Das in der Bauvoranfrage vom 19. Januar 2001 dargestellte Bauvorhaben fügt sich nicht in die Eigenart der näheren Umgebung ein. Die rückwärtige Grenzbebauung verstößt, obwohl sie als solche genügend Vorbilder in der näheren Umgebung hat, angesichts ihrer geplanten Höhe in der konkreten Grundstückssituation gegen das im Begriff des "Einfügens" aufgehende Gebot der Rücksichtnahme. Nach den Feststellungen im Rahmen der Beweisaufnahme liegt das der Beigeladenen gehörende Grundstück Nr. ... im Bereich der südöstlichen Grenze ca. 1,50 m tiefer als das des Klägers. Würde der Kläger - wie geplant - an dieser Grenze ein Gebäude mit einer Firsthöhe von 8,69 m bzw. 7,94 m errichten, hätte dies unzumutbare Auswirkungen auf die Belichtung des Nachbargrundstücks. Nicht nur der dort befindliche, für Vorder- und Hinterhaus als einzig verfügbarer Außenwohnbereich dienende Hof, sondern auch die zu diesem Hof gerichteten Fenster des auf der Parzelle Nr. ... errichteten Hauses würden für den überwiegenden Teil des Tages in einem Ausmaß verschattet, das die Entstehung sanierungsbedürftiger Wohnverhältnisse befürchten lässt und daher der Beigeladenen nicht zumutbar ist.
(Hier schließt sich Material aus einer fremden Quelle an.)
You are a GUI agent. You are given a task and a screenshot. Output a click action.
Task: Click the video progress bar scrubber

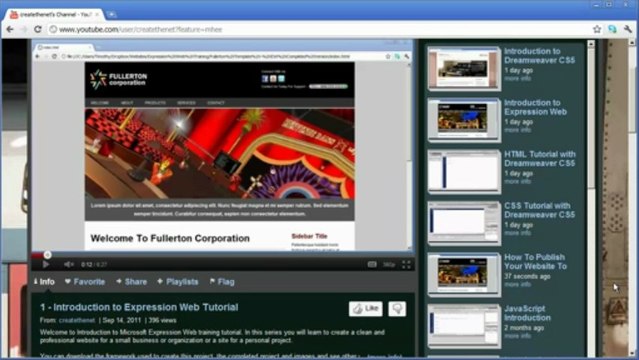[x=47, y=255]
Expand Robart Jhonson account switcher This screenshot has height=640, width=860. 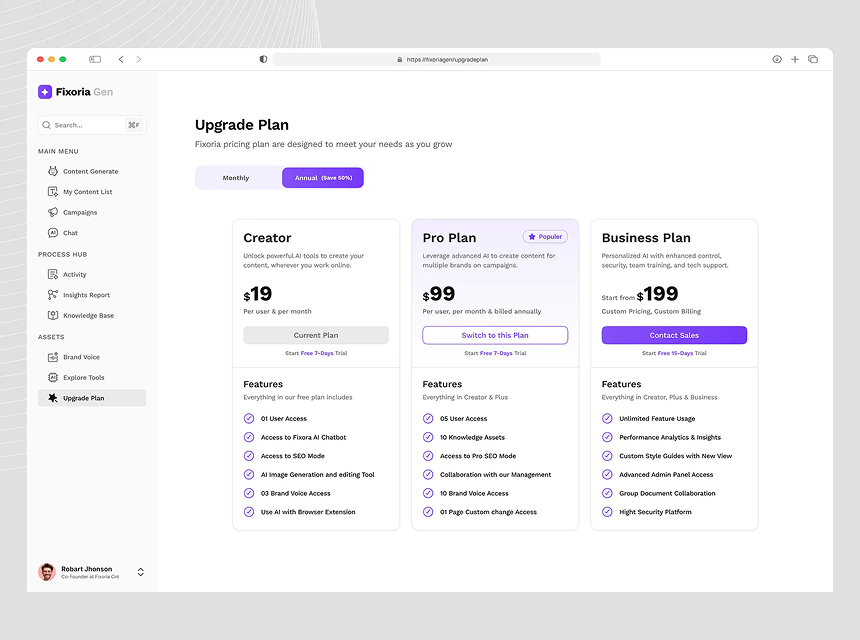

II. Muss demnach der Hauptantrag mangels Anspruchs auf positive Beantwortung der strittigen Frage ohne Erfolg bleiben, gilt gleiches für den Hilfsantrag. Eine Verpflichtung der Beklagten zur Neubescheidung kommt schon deshalb nicht in Betracht, weil der Erlass des Bauvorbescheides nicht im Ermessen der Bauaufsichtsbehörde steht und daher Spruchreife gegeben ist.

Die Kostenentscheidung folgt aus § 154 Abs. 2 VwGO, die Entscheidung über die vorläufige Vollstreckbarkeit des Urteils hinsichtlich der Kosten aus §§ 167 Abs. 2 VwGO, 708ff. ZPO.

Gründe für eine Zulassung der Revision gemäß § 132 Abs. 2 VwGO liegen nicht vor.

Beschluss:

Der Streitwert wird auf 7.500 € festgesetzt (§ 13 Abs. 1 Satz 1 GKG).